[Source data Boundary: Start]
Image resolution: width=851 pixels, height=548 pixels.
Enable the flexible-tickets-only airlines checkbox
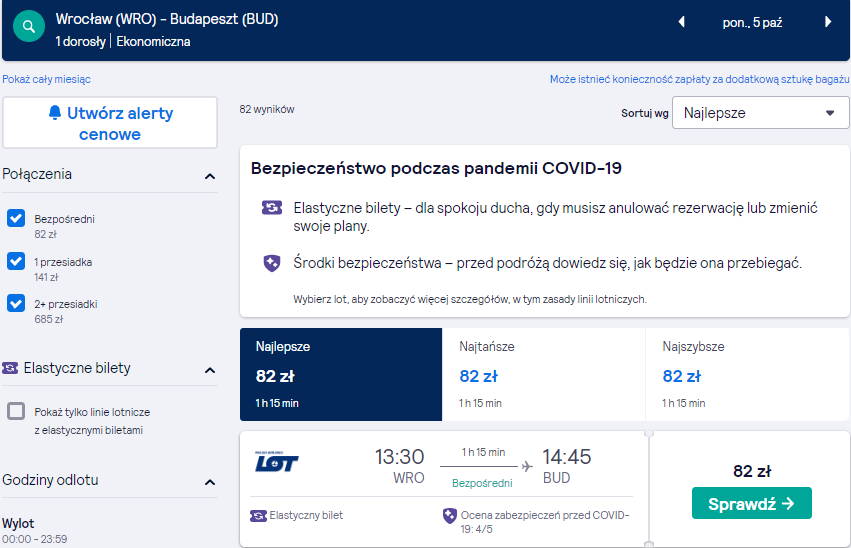[16, 411]
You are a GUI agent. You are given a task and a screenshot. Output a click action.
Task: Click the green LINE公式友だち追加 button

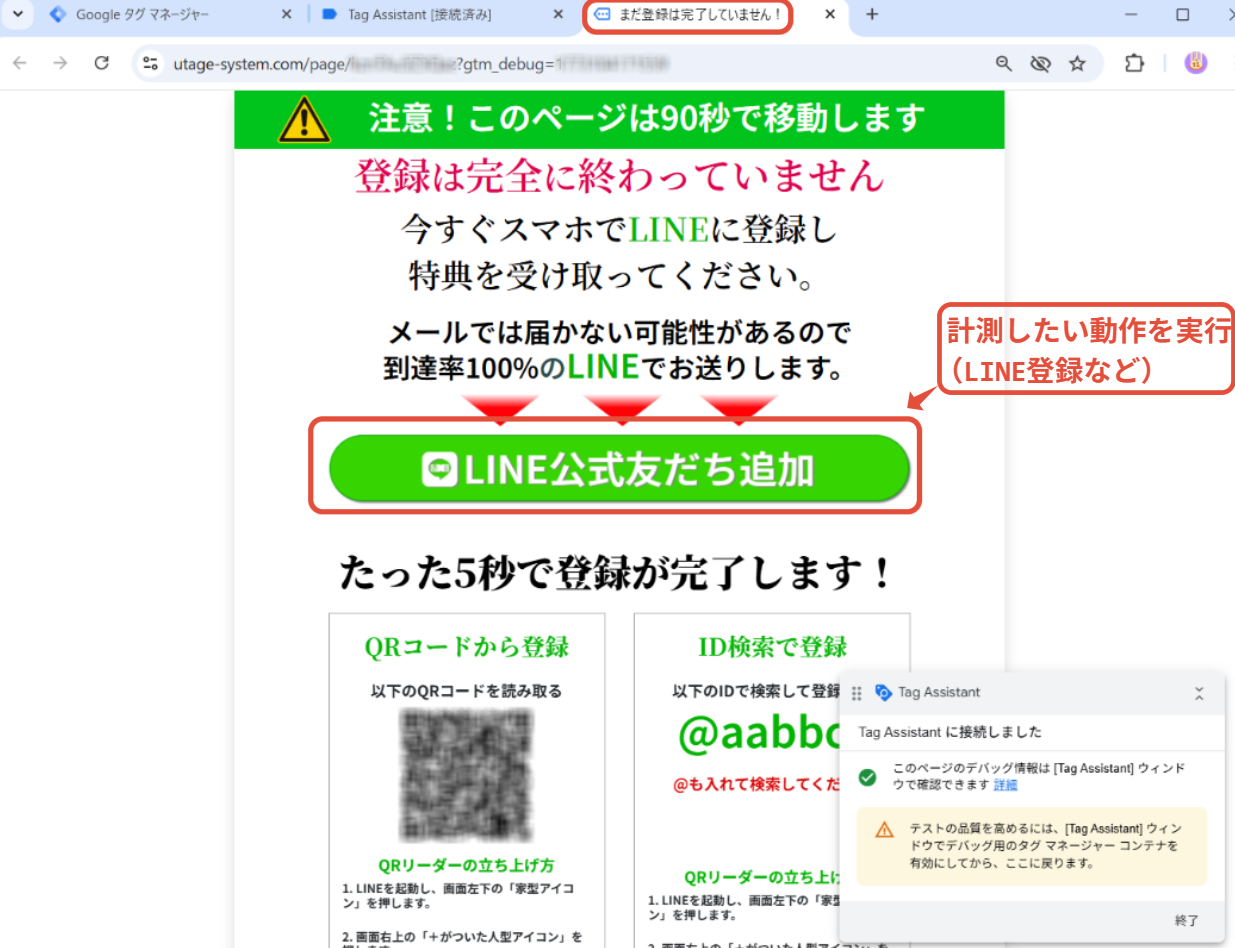point(618,468)
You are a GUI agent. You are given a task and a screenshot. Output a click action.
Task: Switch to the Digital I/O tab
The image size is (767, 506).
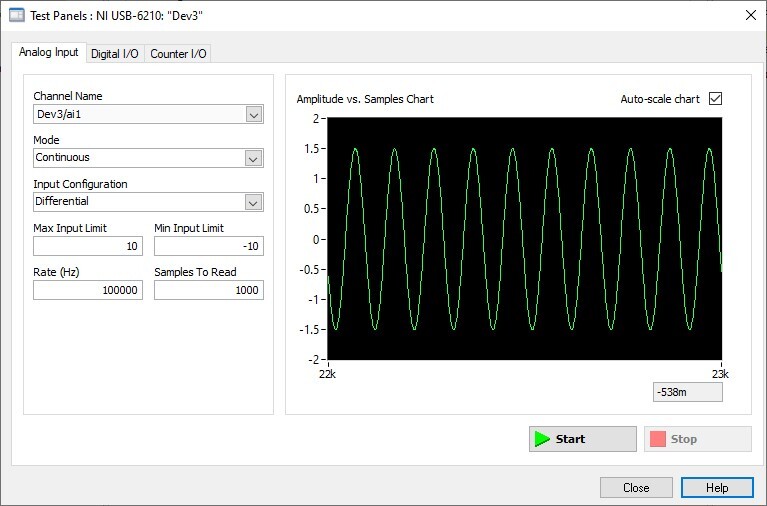[x=115, y=54]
[Source data Boundary: End]
# Work item:
Pictures stay out; all other material above is restated word for word.

# Answer box:
Image resolution: width=851 pixels, height=548 pixels.
Enable the flexible-tickets-only airlines checkbox
[16, 411]
You are a GUI agent. You are given a task and a screenshot. Output a click action.
Task: Click the green LINE公式友だち追加 button

point(618,468)
You are a GUI agent. You are given a task and a screenshot. Output a click action.
Task: Switch to the Digital I/O tab
The image size is (767, 506).
[x=115, y=54]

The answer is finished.